Evaluation of the Effectiveness of Various Autophagy Inhibitors in A549 Cancer Stem Cells

by Selleckchem | Jul 07 2023

Numerous studies have already established that autophagy plays a central role in the survival of all cells, including malignant ones. Autophagy is a central cog in the general mechanism that provides the intracellular proteostasis determining cellular physiological and phenotypic characteristics. The accumulated data show that autophagy largely contributes to cancer cell stemness. Thus, autophagy modulation is considered one of the promising pharmacological targets in therapy aimed at cancer stem cell elimination. However, autophagy is a multi-stage intracellular process that involves numerous protein participants. In addition, the process can be activated simultaneously by various signaling modules. Therefore, it is no small feat to select an effective pharmacological drug against autophagy. What's more, the search for potential chemotherapeutic agents that could eliminate cancer stem cells through pharmacological inhibition of autophagy is still under way. In the present work, we selected a panel of autophagy inhibitors (Autophinib, SBI-0206965, Siramesine, MRT68921, and IITZ-01), some of whom have been recently identified as effective autophagy inhibitors in cancer cells. Using A549 cancer cells, which express the core stem factors Oct4 and Sox2, we evaluated the effect of these drugs on the survival and preservation of the original properties of cancer stem cells. Among the agents selected, only Autophinib demonstrated a significant toxic effect on cancer stem cells. The obtained results demonstrate that autophagy inhibition by Autophinib downregulates the expression of the Sox2 protein in A549 cells, and that this downregulation correlates with a pronounced induction of apoptosis. Moreover, Autophinib-treated A549 cells are unable to form spheroids, which indicates a reduction in stemness. Thus, among the drugs studied, only Autophinib can be considered a potential agent against cancer stem cells.

Comments:

The paragraph you provided discusses the role of autophagy in cancer cells and its potential as a target for cancer stem cell elimination. It mentions that autophagy modulation is being explored as a promising therapeutic approach, but selecting an effective pharmacological drug against autophagy is a challenging task due to the complexity of the process and the multiple signaling modules involved. The paragraph then describes a study conducted using a panel of autophagy inhibitors (Autophinib, SBI-0206965, Siramesine, MRT68921, and IITZ-01) to evaluate their effects on the survival and properties of cancer stem cells.
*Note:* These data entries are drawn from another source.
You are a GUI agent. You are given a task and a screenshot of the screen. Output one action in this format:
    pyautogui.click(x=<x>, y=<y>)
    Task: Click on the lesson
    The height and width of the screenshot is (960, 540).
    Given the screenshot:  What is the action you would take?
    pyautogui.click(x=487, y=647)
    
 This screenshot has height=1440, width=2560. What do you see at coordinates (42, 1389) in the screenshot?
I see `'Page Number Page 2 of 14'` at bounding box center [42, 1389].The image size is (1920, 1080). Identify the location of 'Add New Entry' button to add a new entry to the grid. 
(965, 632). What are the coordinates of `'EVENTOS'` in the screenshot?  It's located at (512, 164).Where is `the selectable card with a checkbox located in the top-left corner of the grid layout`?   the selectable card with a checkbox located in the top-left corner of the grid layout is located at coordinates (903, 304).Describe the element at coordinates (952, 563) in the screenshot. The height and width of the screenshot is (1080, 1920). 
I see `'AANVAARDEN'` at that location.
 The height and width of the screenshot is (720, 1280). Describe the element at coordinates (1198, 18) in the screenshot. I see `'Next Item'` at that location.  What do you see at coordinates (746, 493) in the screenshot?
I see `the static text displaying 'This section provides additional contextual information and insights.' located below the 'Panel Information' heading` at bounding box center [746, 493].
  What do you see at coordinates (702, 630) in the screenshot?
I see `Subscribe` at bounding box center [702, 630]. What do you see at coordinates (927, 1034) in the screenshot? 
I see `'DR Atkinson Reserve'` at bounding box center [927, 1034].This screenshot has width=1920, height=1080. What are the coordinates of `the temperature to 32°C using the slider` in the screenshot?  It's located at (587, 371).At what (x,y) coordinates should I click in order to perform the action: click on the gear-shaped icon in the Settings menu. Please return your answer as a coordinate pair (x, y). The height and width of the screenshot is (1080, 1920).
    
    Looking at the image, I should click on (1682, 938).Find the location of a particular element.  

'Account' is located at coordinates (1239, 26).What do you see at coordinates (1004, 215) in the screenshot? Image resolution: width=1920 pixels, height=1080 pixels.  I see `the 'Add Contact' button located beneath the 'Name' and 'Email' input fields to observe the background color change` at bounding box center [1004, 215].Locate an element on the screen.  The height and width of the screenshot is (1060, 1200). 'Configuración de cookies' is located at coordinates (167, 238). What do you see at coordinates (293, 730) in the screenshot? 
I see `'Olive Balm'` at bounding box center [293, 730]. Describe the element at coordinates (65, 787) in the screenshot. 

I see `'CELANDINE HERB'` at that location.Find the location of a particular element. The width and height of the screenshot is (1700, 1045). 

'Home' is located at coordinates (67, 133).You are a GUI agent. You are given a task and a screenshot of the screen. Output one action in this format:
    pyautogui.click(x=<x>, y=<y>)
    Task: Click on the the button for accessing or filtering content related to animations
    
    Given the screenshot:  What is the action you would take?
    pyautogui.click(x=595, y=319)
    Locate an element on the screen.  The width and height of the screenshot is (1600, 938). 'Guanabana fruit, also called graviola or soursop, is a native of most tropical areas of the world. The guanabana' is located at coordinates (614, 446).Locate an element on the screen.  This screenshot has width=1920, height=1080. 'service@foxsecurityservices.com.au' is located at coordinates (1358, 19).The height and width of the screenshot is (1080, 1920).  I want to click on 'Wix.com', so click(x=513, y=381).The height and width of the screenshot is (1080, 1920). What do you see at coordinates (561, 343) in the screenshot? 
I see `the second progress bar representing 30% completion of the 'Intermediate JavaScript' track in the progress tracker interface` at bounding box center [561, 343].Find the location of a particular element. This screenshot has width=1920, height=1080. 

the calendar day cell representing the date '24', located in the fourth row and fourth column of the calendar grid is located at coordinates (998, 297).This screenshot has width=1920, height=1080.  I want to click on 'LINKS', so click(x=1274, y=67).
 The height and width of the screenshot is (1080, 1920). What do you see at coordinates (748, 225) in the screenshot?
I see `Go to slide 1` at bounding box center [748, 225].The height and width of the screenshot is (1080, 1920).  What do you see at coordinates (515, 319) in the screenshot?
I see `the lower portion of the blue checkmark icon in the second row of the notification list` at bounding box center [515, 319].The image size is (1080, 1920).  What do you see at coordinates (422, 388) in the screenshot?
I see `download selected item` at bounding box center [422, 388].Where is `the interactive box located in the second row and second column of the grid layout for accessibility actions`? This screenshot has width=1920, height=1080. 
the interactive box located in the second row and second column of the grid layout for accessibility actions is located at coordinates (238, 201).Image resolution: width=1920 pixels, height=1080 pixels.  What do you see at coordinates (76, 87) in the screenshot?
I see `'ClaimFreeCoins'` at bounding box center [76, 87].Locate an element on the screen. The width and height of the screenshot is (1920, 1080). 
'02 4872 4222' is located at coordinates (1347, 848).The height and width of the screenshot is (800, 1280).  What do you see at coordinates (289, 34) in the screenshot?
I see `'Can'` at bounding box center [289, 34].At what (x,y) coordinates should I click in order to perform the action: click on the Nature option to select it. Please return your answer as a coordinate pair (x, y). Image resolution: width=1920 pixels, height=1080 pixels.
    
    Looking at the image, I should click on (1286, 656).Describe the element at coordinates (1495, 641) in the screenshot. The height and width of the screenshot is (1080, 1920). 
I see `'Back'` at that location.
The study used A549 cancer cells, which express the stem factors Oct4 and Sox2. Among the autophagy inhibitors tested, only Autophinib demonstrated a significant toxic effect on cancer stem cells. Inhibition of autophagy by Autophinib led to downregulation of Sox2 protein expression in A549 cells, which was associated with an induction of apoptosis (programmed cell death). Additionally, Autophinib-treated A549 cells were unable to form spheroids, indicating a reduction in stemness, a characteristic property of cancer stem cells.

Based on these findings, the study suggests that Autophinib may be a potential agent for targeting cancer stem cells through autophagy inhibition. It implies that Autophinib's ability to downregulate Sox2 expression and induce apoptosis, as well as its impact on stemness, make it a promising candidate for further exploration in the development of chemotherapeutic agents aimed at eliminating cancer stem cells.

It's important to note that the information provided is based on the paragraph you provided, and I don't have access to the full details of the study or additional context.